_What this task involves_
Report how many of the lines below contain the string "coordinates". Give only the number.

(Records from a collection)
======
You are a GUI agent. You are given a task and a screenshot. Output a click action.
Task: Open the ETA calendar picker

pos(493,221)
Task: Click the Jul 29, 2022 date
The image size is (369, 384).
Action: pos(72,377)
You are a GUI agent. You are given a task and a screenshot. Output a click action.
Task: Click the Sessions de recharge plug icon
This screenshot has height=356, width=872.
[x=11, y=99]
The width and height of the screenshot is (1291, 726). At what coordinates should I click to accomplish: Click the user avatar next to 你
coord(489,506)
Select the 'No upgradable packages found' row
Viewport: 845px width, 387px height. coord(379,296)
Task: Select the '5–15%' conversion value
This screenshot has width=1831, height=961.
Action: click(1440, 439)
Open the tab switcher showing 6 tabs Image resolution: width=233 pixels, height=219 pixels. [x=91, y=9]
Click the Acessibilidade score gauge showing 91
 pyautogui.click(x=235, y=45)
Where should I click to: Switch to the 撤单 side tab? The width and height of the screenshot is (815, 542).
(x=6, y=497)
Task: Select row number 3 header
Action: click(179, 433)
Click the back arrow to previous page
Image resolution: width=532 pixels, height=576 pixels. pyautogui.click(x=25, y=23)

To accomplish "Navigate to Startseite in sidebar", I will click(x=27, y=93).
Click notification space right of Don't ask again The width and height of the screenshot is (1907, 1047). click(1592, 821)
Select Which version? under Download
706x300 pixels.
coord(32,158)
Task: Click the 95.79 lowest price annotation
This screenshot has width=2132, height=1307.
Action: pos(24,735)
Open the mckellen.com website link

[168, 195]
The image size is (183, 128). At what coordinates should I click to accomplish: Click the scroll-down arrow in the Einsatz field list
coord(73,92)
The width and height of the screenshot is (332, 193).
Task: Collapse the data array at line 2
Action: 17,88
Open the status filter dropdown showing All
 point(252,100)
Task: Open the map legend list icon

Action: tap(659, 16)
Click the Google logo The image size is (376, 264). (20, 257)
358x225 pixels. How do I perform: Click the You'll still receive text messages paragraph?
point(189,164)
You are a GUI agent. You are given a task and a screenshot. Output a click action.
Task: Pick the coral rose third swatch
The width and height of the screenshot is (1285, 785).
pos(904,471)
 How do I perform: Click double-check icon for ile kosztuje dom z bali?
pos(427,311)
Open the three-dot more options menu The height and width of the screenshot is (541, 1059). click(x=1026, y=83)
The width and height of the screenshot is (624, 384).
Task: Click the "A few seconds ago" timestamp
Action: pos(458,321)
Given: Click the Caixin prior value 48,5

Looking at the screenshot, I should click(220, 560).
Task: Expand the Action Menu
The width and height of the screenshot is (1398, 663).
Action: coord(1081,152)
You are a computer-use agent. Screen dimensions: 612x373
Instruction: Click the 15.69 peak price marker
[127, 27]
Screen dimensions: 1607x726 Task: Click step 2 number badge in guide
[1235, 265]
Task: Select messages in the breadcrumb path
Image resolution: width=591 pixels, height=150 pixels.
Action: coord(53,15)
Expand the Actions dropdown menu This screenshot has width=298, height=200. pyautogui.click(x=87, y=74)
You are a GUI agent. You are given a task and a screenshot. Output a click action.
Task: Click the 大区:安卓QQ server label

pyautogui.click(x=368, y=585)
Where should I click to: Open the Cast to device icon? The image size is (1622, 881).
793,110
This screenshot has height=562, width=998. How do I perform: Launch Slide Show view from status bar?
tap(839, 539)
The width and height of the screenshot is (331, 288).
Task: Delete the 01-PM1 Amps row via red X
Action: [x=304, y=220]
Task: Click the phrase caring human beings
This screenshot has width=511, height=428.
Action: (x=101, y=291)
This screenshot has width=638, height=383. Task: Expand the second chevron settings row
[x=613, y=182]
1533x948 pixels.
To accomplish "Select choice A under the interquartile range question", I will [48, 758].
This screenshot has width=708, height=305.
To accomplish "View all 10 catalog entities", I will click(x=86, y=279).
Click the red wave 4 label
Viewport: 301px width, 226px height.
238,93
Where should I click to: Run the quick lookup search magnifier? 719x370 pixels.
======
_Final result_
2